• _TASK TO CARRY OUT_
Reproduce, unchanged, the lines between the one holding "Task: Toggle Fancy Mode button" and the last line of the records, including both ends, but no pictures.

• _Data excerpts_
= = =

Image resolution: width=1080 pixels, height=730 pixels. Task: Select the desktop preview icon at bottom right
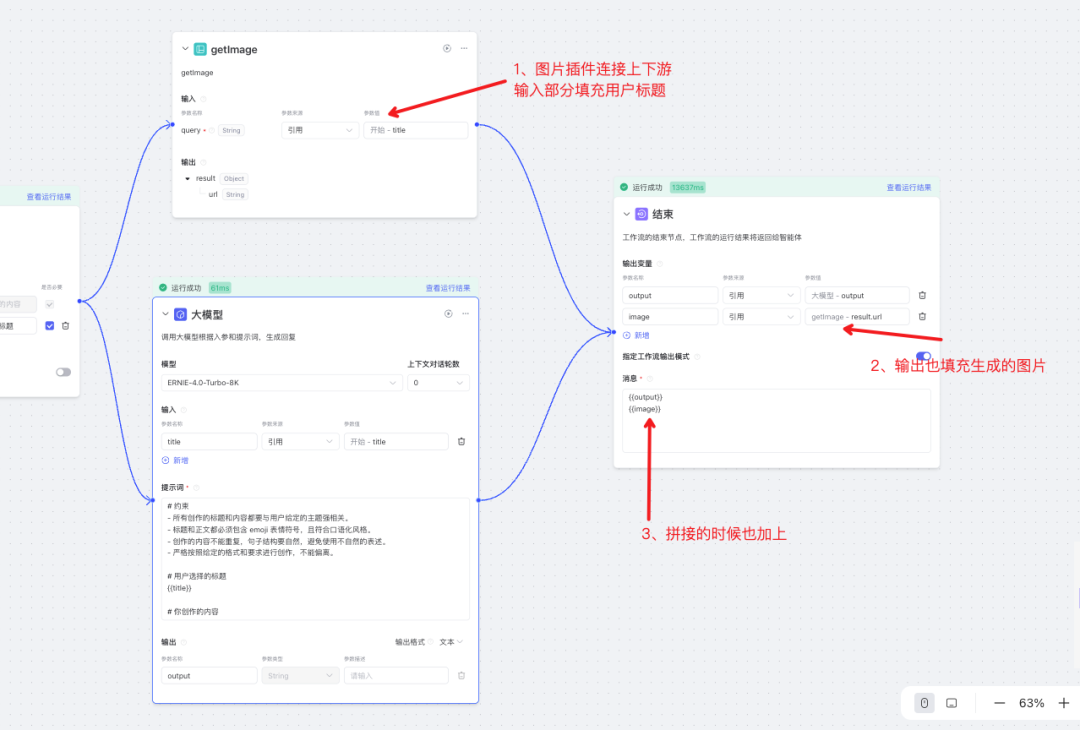[951, 703]
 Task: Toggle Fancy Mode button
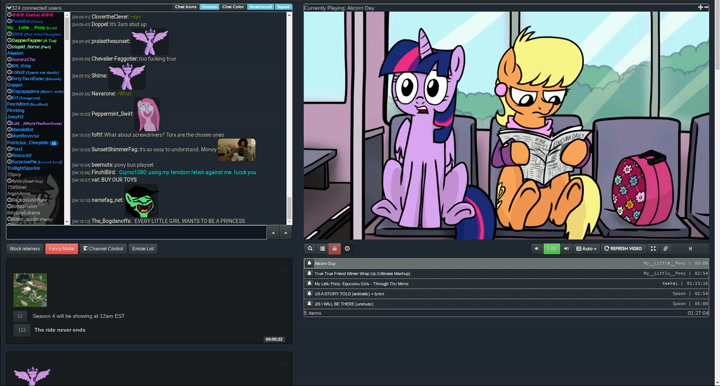coord(62,249)
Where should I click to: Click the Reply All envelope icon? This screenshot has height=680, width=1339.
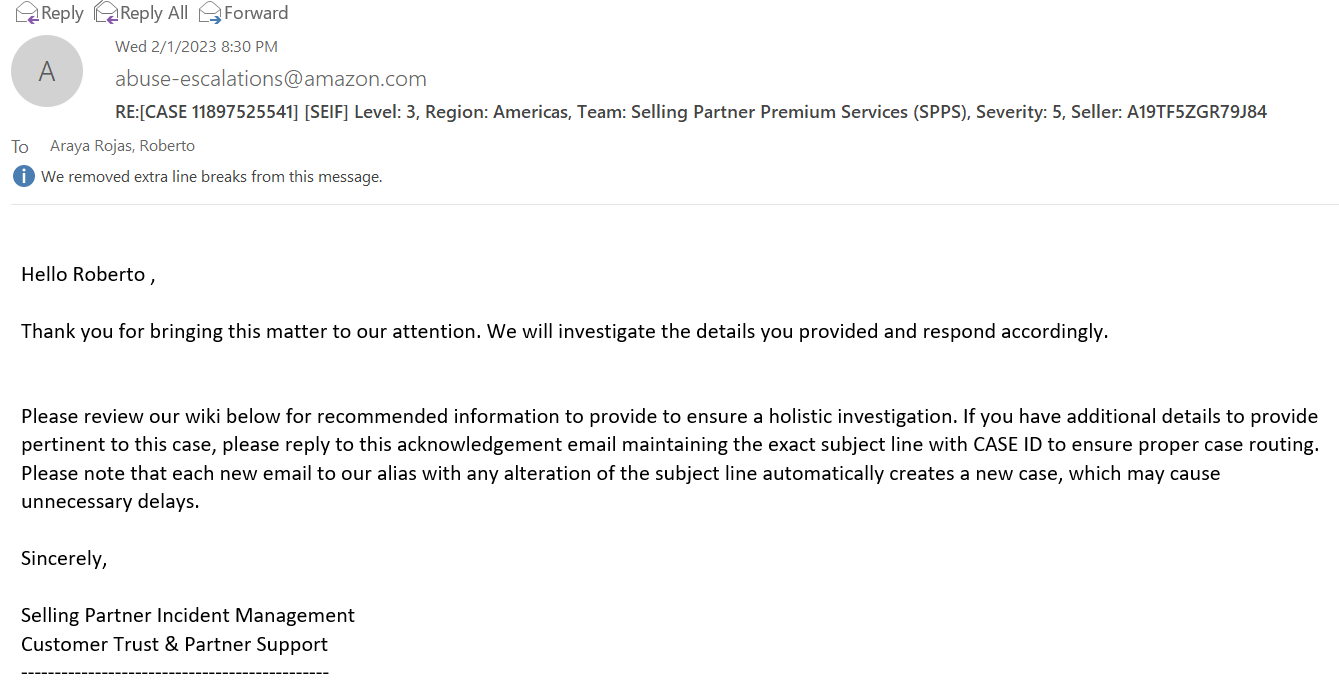point(105,13)
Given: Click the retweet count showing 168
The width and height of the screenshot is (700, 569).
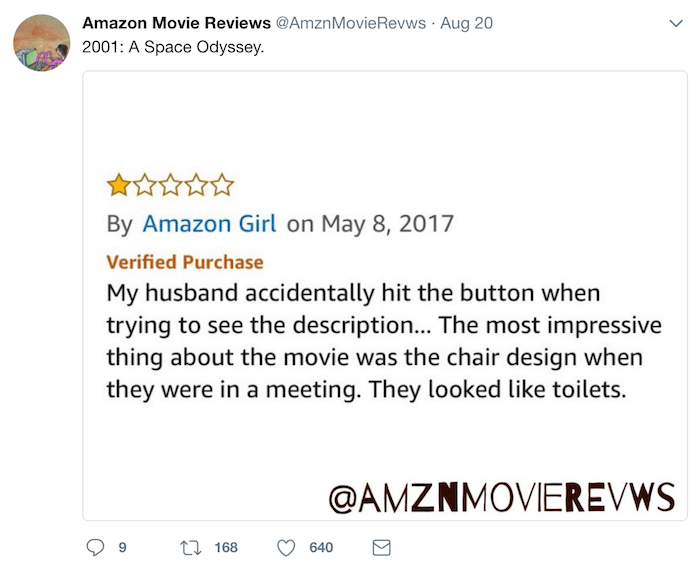Looking at the screenshot, I should (226, 548).
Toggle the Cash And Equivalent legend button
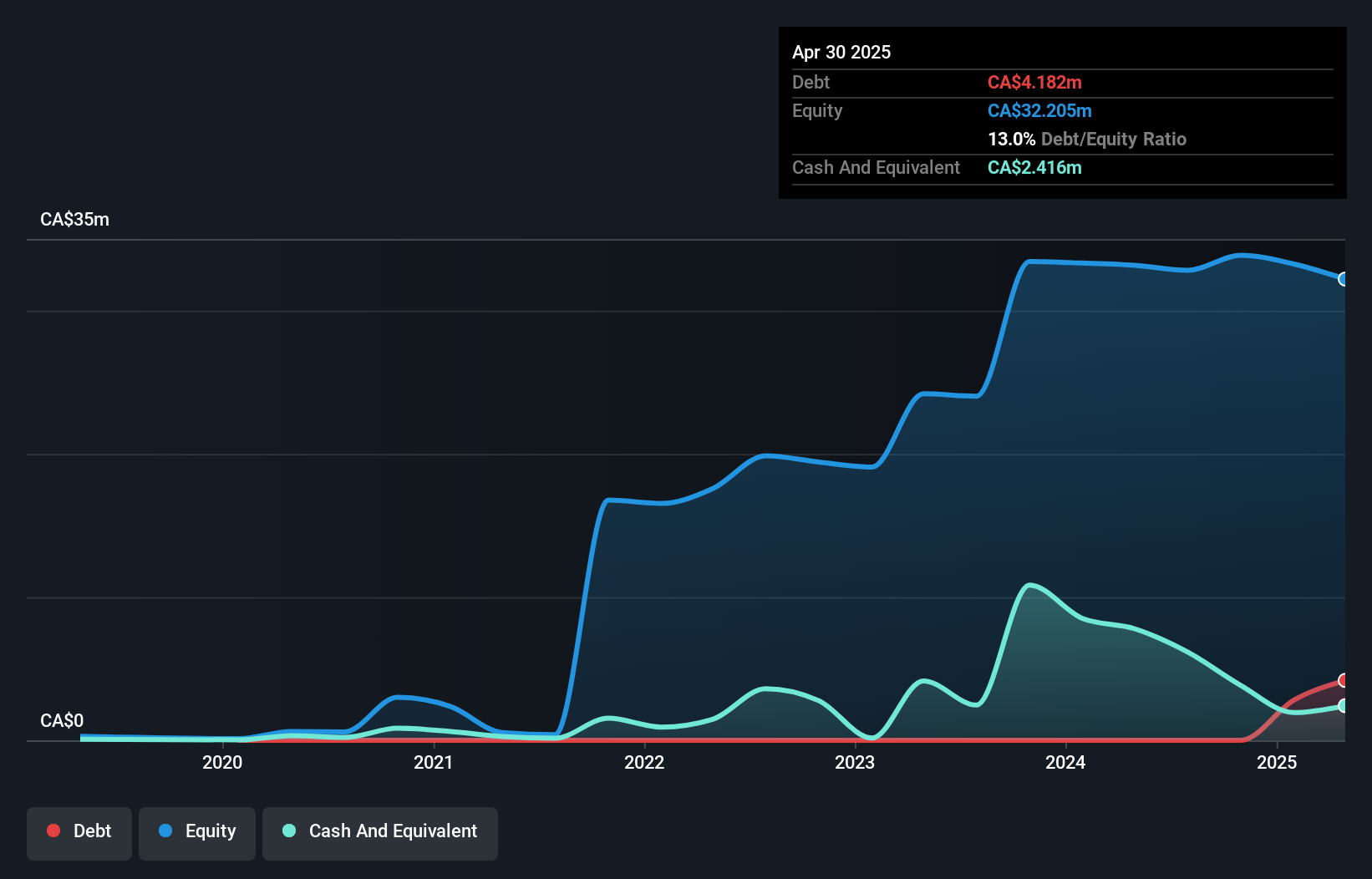The image size is (1372, 879). pos(380,833)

= = =

• _ANSWER TO THIS PROBLEM_
 Task: Toggle Fancy Mode button
coord(62,249)
Where should I click to: Click the Reply All envelope icon? This screenshot has height=680, width=1339.
point(105,13)
Given: Click the retweet count showing 168
The width and height of the screenshot is (700, 569).
Looking at the screenshot, I should (226, 548).
Toggle the Cash And Equivalent legend button
The image size is (1372, 879). pos(380,833)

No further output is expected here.